The British author is, after all, best known for his heartbreakingly tragic One Day (2009), superbly adapted by Netflix in 2024 and for which he was the executive producer.
The 57-year-old, however, is quick to shut down any suggestions that his own experience of love has been anything but undramatic.
“I won’t describe it as smooth-sailing, but I’m very lucky,” Nicholls says of his marriage to spouse Hanna Nicholls. “I’ve been in the same relationship for coming up to 20 years now. I haven’t been on a date since 1997.”
Despite this, the theatre-trained writer has authored such paeans to love as Us (2014), Sweet Sorrow (2019) and, of course, the best-selling One Day, which traces the relationship of two friends who spend a night together over 20 years of St Swithin’s Day, on July 15.
Its sprawling architecture was first condensed into a 2011 film starring Anne Hathaway and Jim Sturgess – to mixed reception – before given a new lease of life by new faces Ambika Mod as Emma Morley and Leo Woodall as Dexter Mayhew.
Now, the author returns with You Are Here, a tale of two middle-aged loners unexpectedly thrown together in the windswept terrains of Northern England.
Michael and Marnie, both reeling from failed relationships on either side of 40, are invited by their mutual friend, Cleo, on a three-day hiking excursion.
For Michael, this is exactly “the kind of obsessive project that overtakes men in the middle of life, like marathon running or carpentry”.
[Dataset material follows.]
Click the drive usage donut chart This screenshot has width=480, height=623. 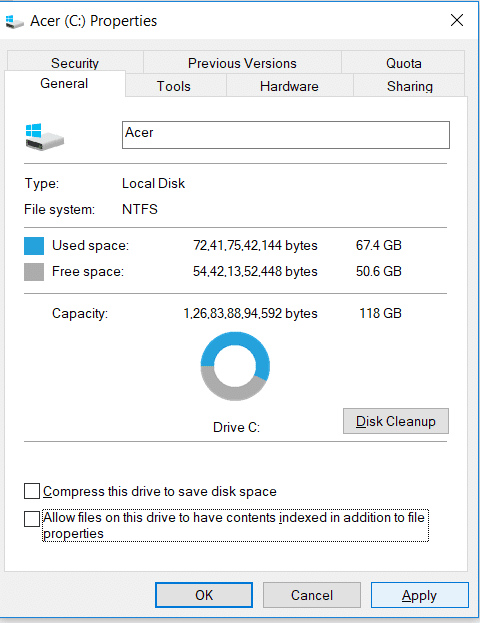(x=235, y=366)
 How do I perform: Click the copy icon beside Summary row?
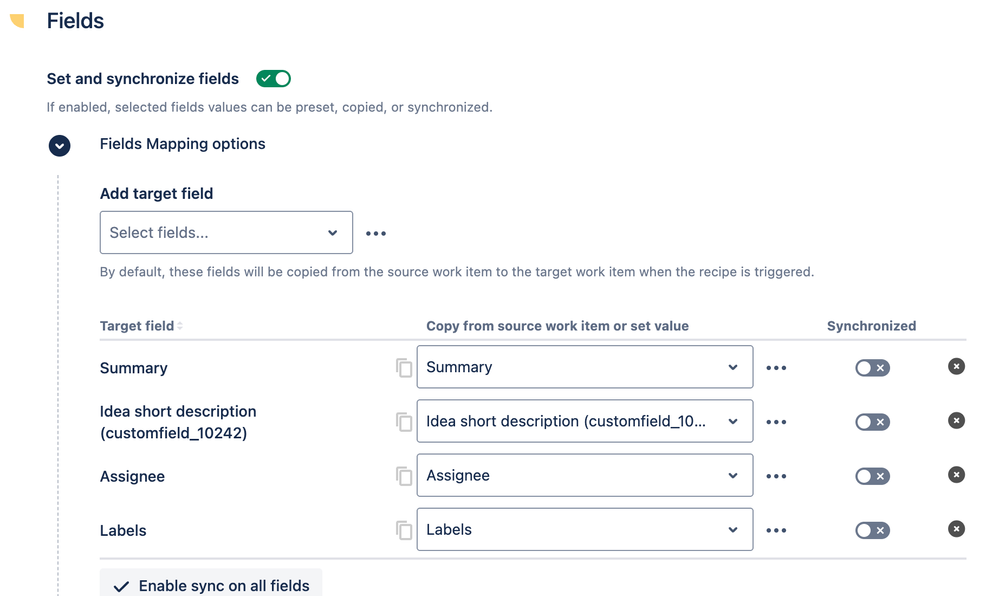pyautogui.click(x=404, y=368)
Marnie prefers to view it through the lens of a Regency novel: “The etiquette of walking required that she spend time in conversation with each of the guests.”
Nicholls himself is no stranger to the more than 320km coast-to-coast walk from St Bees in Cumbria to Robin Hood’s Bay in North Yorkshire.
“Once or twice a year, I go on a walk by myself. It’s something I’ve done for 10 or more years now,” he says, though he clarifies that he usually does only sections of the trail due to time constraints. “I really love it. It’s a very important part of my writing.”
Someone suggested he convert this routine into a non-fiction account, but he decided to do one better, transposing a separate idea of two characters afflicted by urban loneliness in London into the countryside.
“It’s a love story that doesn’t take place in bars and restaurants. There’s something about the rhythms and the weight of romantic-comedy dialogue that we associate with the city, so I thought it was a nice contrast to dump them in the middle of the field,” he says.
Michael and Marnie, stuck in their ways and believing they already understand attraction, might have brushed each other off on a more conventional date.
“In the atmosphere created by the mud and the webs and the terrible puffs, there’s suddenly conflict, things to say, jokes to make.”
You Are Here, more than anything, is a humorous novel, filled with witty dialogue – one of the most memorable is Marnie creatively swearing at Michael during a particularly arduous climb.
Line for line, Nicholls believes it also contains the best prose he has ever written. Though at 80,000 words, it is shorter than One Day and Sweet Sorrow – 130,000 and 150,000 words respectively – he says he took a much longer time with You Are Here, agonising over each sentence.
He understands that that does not guarantee a better reception.
“There are other factors you can’t control. The kind of environment in which you publish a novel, for example, but you can make sure that the writing is as accurate and precise and as funny as possible,” he says.
Several chapter headings are song titles that Michael and Marnie exchange. Nicholls says music is “one of the first things we can offer up to each other”.
Without notes, he cites songs in the nostalgic One Day soundtrack that he selected himself, paired with the episodes in which they played. These are some of his favourite songs, including a Nico cover of These Days by The Velvet Underground; Show by Beth Gibbons and Paul Webb; Jeff Buckley’s Lilac Wine; and tracks by New Order and Cocteau Twins.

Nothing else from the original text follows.